Putting these together, we will get the desired result.

Explanation :

$(1)$ Use generating function $\displaystyle\sum_{k=1}^\infty (-1)^{k-1}H_{k}\,x^k=\frac{\ln(1+x)}{1+x}$

$(2)$ Use formula $\displaystyle\int_0^1 x^k \ln^n x\ dx=\frac{(-1)^n n!}{(k+1)^{n+1}}\quad,\ n\in\mathbb{Z}_{n\ge0}$

$(3)$ Use property $\displaystyle H_{k}=H_{k+1}-\frac{1}{k+1}$

$(4)$ Use formula $\displaystyle \sum_{k=1}^\infty (-1)^{k-1}\frac{H_{k}}{k^{2n}}=\frac{(2n+1)\eta(2n+1)}{2}-\sum_{k=0}^{n-1}\eta(2k)\zeta(2n+1-2k)\,,\,n\in\mathbb{Z}_{n\ge1}$

$(5)$ Use property of Dirichlet eta function $\displaystyle \eta(s)=\sum_{k=1}^\infty\frac{(-1)^{k-1}}{k^s}=\left(1-2^{1-s}\right)\zeta(s)$

• @FelixMarin I added some explanations in my answer. Thanks – Venus Nov 30 '14 at 11:48
• +1 I think you could have avoided a lot of trouble by directly expanding the integrand as a double sum without integrating by parts. – M.N.C.E. Dec 1 '14 at 6:09
• @M.N.C.E. Thanks. Could you post your answer using that method? I want to see a different approach than mine? Thanks. – Venus Dec 1 '14 at 10:04
• I can't post a solution now as my laptop is damaged. By applying the aforementioned approach, one can show in a few steps that the integral is \begin{align} \small{2\sum^\infty_{j=1}\frac{(-1)^jH_j}{j^4}- 2\sum^\infty_{j=1}\frac{(-1)^j\left(\zeta(2)-H_j^{(2)}\right)}{j^3}- 2\sum^\infty_{j=1}\frac{(-1)^j\left(\zeta(3)-H_j^{(3)}\right)}{j^2}}\end{align} These sums can be trivially evaluated.
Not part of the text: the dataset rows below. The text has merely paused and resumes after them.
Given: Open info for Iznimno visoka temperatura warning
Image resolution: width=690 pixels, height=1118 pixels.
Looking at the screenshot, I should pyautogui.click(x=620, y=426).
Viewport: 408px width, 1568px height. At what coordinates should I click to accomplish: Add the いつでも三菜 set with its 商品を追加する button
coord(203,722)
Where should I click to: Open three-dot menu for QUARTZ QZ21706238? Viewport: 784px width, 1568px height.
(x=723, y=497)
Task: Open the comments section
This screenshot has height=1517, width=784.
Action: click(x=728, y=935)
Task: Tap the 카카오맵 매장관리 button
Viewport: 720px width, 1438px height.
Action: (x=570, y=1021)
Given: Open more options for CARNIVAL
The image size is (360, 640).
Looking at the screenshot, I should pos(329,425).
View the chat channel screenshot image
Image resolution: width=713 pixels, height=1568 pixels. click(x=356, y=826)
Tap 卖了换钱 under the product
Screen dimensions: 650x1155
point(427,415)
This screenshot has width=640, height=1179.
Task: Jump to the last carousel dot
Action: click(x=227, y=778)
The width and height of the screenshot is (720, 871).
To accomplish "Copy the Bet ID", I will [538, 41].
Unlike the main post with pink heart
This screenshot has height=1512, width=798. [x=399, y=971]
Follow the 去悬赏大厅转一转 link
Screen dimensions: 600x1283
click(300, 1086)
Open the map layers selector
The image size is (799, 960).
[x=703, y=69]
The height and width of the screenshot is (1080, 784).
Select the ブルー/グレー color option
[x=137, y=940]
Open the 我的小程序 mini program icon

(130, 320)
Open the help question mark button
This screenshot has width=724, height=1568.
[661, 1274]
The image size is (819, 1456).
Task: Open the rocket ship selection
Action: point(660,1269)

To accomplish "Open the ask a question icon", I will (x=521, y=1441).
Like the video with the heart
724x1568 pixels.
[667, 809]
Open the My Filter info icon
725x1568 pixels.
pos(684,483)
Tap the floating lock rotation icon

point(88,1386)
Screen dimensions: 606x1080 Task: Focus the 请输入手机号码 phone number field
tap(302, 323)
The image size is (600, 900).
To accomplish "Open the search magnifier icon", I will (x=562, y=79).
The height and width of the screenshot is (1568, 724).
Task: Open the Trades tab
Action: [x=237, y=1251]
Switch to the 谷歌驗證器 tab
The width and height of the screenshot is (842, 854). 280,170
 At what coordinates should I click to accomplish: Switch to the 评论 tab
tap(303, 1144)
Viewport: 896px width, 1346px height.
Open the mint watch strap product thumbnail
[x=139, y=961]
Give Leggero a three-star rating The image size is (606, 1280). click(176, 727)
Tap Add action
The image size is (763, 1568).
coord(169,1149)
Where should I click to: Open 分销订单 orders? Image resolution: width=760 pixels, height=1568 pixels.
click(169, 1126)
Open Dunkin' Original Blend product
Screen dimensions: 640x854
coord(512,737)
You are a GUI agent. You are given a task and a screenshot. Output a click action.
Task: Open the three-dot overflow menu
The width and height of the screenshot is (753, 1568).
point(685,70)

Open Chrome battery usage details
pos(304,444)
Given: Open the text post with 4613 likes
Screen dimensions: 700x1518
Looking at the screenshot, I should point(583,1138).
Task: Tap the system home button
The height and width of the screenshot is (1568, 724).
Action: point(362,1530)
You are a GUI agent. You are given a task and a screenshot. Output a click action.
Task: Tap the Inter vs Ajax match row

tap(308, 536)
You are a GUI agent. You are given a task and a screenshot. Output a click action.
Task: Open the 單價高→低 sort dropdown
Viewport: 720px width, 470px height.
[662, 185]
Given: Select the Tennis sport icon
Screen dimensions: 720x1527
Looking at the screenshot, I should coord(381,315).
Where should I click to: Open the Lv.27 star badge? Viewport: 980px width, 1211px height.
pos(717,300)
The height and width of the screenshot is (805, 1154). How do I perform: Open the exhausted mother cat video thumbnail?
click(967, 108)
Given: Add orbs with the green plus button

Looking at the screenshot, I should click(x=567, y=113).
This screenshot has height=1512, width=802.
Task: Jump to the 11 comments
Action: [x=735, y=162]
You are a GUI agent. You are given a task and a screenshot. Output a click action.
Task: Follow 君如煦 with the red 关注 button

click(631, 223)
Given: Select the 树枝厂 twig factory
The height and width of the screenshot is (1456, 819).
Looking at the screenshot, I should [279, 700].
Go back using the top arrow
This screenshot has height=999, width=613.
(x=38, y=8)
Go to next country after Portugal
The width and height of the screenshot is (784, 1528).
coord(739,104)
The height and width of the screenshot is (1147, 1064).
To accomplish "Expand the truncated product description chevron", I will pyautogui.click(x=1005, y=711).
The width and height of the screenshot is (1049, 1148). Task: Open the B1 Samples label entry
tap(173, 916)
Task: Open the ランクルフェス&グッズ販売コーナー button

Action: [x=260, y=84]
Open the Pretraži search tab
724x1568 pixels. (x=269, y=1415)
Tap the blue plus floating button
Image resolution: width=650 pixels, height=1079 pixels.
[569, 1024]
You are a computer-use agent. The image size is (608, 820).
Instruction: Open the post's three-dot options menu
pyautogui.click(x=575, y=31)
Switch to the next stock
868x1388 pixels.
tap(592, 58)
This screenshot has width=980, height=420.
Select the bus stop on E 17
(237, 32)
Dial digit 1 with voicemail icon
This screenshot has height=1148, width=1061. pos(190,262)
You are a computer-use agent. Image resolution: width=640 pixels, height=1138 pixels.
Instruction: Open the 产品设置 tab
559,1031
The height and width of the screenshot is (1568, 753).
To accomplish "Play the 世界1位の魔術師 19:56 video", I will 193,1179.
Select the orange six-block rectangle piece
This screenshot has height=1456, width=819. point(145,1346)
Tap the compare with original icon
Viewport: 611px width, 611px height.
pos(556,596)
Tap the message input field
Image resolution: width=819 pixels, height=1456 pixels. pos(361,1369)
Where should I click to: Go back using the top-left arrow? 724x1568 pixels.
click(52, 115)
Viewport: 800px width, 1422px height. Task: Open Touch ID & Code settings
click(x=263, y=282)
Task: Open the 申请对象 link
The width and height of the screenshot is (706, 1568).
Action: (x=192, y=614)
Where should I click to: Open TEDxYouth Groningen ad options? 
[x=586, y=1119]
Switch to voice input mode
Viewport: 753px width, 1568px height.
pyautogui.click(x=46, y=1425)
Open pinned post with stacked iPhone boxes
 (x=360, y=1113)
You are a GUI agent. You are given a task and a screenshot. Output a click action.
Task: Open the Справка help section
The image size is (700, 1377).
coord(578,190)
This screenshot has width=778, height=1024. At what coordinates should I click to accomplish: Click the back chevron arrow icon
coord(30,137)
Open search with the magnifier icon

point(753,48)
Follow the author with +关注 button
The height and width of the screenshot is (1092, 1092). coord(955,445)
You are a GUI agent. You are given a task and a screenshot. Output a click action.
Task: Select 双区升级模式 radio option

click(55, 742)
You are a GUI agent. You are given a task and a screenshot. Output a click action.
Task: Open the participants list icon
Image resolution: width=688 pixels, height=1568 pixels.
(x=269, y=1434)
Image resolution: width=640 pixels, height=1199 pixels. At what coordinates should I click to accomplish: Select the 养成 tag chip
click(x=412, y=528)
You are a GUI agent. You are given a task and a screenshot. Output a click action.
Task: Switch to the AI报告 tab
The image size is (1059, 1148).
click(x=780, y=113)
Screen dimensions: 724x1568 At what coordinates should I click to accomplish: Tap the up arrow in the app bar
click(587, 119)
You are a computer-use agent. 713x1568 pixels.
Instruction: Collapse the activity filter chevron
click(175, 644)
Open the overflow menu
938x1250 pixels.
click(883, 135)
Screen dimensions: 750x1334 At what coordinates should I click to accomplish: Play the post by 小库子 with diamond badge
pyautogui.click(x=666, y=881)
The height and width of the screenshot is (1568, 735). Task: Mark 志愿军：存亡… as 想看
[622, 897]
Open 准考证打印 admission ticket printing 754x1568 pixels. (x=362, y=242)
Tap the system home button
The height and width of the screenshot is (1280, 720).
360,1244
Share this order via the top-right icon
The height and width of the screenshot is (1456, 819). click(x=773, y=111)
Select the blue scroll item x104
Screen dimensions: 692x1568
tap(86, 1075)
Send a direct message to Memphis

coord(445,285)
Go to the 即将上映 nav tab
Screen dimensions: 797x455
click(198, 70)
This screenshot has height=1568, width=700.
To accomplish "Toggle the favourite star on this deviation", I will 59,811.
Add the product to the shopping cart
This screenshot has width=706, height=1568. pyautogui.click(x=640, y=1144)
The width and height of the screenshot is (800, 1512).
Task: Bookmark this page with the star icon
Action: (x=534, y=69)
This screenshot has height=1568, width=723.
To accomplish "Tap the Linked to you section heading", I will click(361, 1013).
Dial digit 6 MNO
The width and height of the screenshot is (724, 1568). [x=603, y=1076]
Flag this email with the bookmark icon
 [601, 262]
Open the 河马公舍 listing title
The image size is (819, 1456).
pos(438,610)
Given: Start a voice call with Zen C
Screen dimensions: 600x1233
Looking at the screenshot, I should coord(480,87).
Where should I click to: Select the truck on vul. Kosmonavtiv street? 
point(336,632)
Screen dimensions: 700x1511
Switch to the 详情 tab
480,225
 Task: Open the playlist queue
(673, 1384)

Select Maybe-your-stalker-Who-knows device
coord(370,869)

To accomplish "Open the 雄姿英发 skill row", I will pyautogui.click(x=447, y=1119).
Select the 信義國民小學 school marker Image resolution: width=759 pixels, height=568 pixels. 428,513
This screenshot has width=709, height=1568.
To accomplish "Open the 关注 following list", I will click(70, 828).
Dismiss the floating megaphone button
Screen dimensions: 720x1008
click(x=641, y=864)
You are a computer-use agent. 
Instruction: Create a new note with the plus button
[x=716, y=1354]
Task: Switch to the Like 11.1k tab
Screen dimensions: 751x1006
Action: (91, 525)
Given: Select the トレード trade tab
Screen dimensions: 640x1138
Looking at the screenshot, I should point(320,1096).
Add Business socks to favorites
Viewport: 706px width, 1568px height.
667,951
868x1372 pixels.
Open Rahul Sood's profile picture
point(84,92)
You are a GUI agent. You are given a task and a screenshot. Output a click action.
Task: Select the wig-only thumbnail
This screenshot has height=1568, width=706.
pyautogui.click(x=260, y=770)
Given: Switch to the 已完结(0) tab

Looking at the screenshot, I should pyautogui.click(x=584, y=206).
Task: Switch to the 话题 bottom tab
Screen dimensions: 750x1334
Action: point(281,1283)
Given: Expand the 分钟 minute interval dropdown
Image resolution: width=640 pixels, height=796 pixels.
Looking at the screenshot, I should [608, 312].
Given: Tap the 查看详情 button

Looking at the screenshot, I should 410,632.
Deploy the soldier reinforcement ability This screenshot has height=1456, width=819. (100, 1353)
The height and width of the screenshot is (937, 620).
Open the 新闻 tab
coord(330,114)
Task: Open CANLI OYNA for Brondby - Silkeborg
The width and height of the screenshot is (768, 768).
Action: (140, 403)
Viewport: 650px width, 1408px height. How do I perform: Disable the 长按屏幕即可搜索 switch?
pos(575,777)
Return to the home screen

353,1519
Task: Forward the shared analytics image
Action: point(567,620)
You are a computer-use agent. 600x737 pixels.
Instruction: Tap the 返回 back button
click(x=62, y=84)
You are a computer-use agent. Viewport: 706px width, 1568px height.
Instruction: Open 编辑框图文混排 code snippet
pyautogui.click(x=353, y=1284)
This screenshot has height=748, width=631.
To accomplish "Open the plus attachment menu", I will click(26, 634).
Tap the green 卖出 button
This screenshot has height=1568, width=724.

I actually prefer this to differentiating the Beta function four times and expanding everything to compute the limit. – M.N.C.E. Dec 1 '14 at 14:38
• Very nice demonstration.thank – user178256 Dec 2 '14 at 21:58

A generalization of the present integral is given in the book (Almost) Impossible Integrals, Sums, and Series (see page 6), $$\int_0^1\frac{\log(1-x)\log^{2n}(x)\log(1+x)}{x} \textrm{d}x =\frac{1}{2}(2n)!\left(1-\frac{1}{2^{2n+1}}\right)\sum_{k=1}^{2n} \zeta(k+1)\zeta(2n-k+2)$$

$$-(2n)!\sum_{k=1}^{n}\left(1-\frac{1}{2^{2k-1}}\right)\zeta(2k)\zeta(2n-2k+3) + \frac{1}{2^{2n+3}} (2n+3-2^{2n+3})(2n)!\zeta(2n+3),$$ where in his solution the author exploits a classical series representation of $$\log(1-x)\log(1+x)$$.